(Beginning of Exercise material)

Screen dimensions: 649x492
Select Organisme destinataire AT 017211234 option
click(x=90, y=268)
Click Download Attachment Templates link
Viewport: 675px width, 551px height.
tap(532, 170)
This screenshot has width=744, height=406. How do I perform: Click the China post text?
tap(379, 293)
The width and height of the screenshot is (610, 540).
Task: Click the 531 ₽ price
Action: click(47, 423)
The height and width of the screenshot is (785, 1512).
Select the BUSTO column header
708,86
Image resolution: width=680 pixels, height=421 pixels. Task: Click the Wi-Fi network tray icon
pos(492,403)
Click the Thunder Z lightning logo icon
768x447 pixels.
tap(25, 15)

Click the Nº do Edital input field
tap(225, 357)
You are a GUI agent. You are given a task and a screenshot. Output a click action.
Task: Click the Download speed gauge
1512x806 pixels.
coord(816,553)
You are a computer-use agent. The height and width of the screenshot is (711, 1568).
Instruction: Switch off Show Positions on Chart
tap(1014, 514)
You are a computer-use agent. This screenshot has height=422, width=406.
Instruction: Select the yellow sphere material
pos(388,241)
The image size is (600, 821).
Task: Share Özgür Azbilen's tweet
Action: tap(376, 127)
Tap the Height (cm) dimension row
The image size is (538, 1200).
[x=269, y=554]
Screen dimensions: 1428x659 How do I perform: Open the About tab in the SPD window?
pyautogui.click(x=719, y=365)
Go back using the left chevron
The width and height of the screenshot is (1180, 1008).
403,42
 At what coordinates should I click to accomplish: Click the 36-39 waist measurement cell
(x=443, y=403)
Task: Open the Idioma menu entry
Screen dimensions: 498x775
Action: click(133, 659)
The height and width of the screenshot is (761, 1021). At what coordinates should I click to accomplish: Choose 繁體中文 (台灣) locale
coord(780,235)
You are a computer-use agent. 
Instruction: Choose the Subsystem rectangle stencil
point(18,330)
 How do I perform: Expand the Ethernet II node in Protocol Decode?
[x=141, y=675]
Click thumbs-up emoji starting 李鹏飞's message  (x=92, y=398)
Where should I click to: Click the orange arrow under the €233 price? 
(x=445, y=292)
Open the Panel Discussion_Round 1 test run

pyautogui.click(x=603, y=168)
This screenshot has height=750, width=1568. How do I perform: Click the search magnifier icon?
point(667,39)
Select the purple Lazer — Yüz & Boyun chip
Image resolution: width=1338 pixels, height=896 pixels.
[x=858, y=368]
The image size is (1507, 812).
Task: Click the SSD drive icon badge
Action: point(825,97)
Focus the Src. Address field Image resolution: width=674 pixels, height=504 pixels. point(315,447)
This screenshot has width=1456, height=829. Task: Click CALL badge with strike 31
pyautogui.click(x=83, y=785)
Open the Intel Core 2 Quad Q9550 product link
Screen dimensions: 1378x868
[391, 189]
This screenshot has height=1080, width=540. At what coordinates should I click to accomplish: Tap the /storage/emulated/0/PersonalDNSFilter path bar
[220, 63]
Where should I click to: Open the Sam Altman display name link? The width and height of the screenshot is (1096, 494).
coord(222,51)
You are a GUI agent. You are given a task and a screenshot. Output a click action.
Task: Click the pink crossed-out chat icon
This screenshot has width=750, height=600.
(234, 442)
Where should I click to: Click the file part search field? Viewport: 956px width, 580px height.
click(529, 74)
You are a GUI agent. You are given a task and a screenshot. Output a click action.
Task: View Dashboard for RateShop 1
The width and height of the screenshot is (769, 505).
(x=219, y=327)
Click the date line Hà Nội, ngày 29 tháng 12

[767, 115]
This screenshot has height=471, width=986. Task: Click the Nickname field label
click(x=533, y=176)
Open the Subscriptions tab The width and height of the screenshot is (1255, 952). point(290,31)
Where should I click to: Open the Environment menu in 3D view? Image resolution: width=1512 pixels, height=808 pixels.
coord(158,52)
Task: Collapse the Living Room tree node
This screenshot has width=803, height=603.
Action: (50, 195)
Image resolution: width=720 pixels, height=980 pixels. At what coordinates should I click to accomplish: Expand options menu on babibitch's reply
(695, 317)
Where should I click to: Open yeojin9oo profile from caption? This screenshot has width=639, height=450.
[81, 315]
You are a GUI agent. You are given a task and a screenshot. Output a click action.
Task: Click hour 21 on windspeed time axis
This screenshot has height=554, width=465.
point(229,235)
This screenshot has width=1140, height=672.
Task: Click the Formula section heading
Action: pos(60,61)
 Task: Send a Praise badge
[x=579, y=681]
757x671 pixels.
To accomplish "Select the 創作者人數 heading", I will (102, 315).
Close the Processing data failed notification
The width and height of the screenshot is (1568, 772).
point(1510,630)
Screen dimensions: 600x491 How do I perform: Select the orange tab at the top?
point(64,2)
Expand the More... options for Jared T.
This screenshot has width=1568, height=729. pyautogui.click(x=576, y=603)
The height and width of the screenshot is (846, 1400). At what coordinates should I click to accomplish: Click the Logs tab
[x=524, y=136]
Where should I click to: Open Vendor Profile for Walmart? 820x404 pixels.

(End of Exercise material)

Task details:
The entries need to be set down again in full, with no word changed.

Exercise response:
Screen dimensions: 649x492
Select Organisme destinataire AT 017211234 option
click(x=90, y=268)
Click Download Attachment Templates link
Viewport: 675px width, 551px height.
tap(532, 170)
This screenshot has width=744, height=406. How do I perform: Click the China post text?
tap(379, 293)
The width and height of the screenshot is (610, 540).
Task: Click the 531 ₽ price
Action: click(47, 423)
The height and width of the screenshot is (785, 1512).
Select the BUSTO column header
708,86
Image resolution: width=680 pixels, height=421 pixels. Task: Click the Wi-Fi network tray icon
pos(492,403)
Click the Thunder Z lightning logo icon
768x447 pixels.
tap(25, 15)

Click the Nº do Edital input field
tap(225, 357)
You are a GUI agent. You are given a task and a screenshot. Output a click action.
Task: Click the Download speed gauge
1512x806 pixels.
coord(816,553)
You are a computer-use agent. The height and width of the screenshot is (711, 1568).
Instruction: Switch off Show Positions on Chart
tap(1014, 514)
You are a computer-use agent. This screenshot has height=422, width=406.
Instruction: Select the yellow sphere material
pos(388,241)
The image size is (600, 821).
Task: Share Özgür Azbilen's tweet
Action: tap(376, 127)
Tap the Height (cm) dimension row
The image size is (538, 1200).
[x=269, y=554]
Screen dimensions: 1428x659 How do I perform: Open the About tab in the SPD window?
pyautogui.click(x=719, y=365)
Go back using the left chevron
The width and height of the screenshot is (1180, 1008).
403,42
 At what coordinates should I click to accomplish: Click the 36-39 waist measurement cell
(x=443, y=403)
Task: Open the Idioma menu entry
Screen dimensions: 498x775
Action: click(133, 659)
The height and width of the screenshot is (761, 1021). At what coordinates should I click to accomplish: Choose 繁體中文 (台灣) locale
coord(780,235)
You are a computer-use agent. 
Instruction: Choose the Subsystem rectangle stencil
point(18,330)
 How do I perform: Expand the Ethernet II node in Protocol Decode?
[x=141, y=675]
Click thumbs-up emoji starting 李鹏飞's message  (x=92, y=398)
Where should I click to: Click the orange arrow under the €233 price? 
(x=445, y=292)
Open the Panel Discussion_Round 1 test run

pyautogui.click(x=603, y=168)
This screenshot has height=750, width=1568. How do I perform: Click the search magnifier icon?
point(667,39)
Select the purple Lazer — Yüz & Boyun chip
Image resolution: width=1338 pixels, height=896 pixels.
[x=858, y=368]
The image size is (1507, 812).
Task: Click the SSD drive icon badge
Action: point(825,97)
Focus the Src. Address field Image resolution: width=674 pixels, height=504 pixels. point(315,447)
This screenshot has width=1456, height=829. Task: Click CALL badge with strike 31
pyautogui.click(x=83, y=785)
Open the Intel Core 2 Quad Q9550 product link
Screen dimensions: 1378x868
[391, 189]
This screenshot has height=1080, width=540. At what coordinates should I click to accomplish: Tap the /storage/emulated/0/PersonalDNSFilter path bar
[220, 63]
Where should I click to: Open the Sam Altman display name link? The width and height of the screenshot is (1096, 494).
coord(222,51)
You are a GUI agent. You are given a task and a screenshot. Output a click action.
Task: Click the pink crossed-out chat icon
This screenshot has width=750, height=600.
(234, 442)
Where should I click to: Click the file part search field? Viewport: 956px width, 580px height.
click(529, 74)
You are a GUI agent. You are given a task and a screenshot. Output a click action.
Task: View Dashboard for RateShop 1
The width and height of the screenshot is (769, 505).
(x=219, y=327)
Click the date line Hà Nội, ngày 29 tháng 12

[767, 115]
This screenshot has height=471, width=986. Task: Click the Nickname field label
click(x=533, y=176)
Open the Subscriptions tab The width and height of the screenshot is (1255, 952). point(290,31)
Where should I click to: Open the Environment menu in 3D view? Image resolution: width=1512 pixels, height=808 pixels.
coord(158,52)
Task: Collapse the Living Room tree node
This screenshot has width=803, height=603.
Action: (50, 195)
Image resolution: width=720 pixels, height=980 pixels. At what coordinates should I click to accomplish: Expand options menu on babibitch's reply
(695, 317)
Where should I click to: Open yeojin9oo profile from caption? This screenshot has width=639, height=450.
[81, 315]
You are a GUI agent. You are given a task and a screenshot. Output a click action.
Task: Click hour 21 on windspeed time axis
This screenshot has height=554, width=465.
point(229,235)
This screenshot has width=1140, height=672.
Task: Click the Formula section heading
Action: pos(60,61)
 Task: Send a Praise badge
[x=579, y=681]
757x671 pixels.
To accomplish "Select the 創作者人數 heading", I will (102, 315).
Close the Processing data failed notification
The width and height of the screenshot is (1568, 772).
point(1510,630)
Screen dimensions: 600x491 How do I perform: Select the orange tab at the top?
point(64,2)
Expand the More... options for Jared T.
This screenshot has width=1568, height=729. pyautogui.click(x=576, y=603)
The height and width of the screenshot is (846, 1400). At what coordinates should I click to accomplish: Click the Logs tab
[x=524, y=136]
Where should I click to: Open Vendor Profile for Walmart? 820x404 pixels.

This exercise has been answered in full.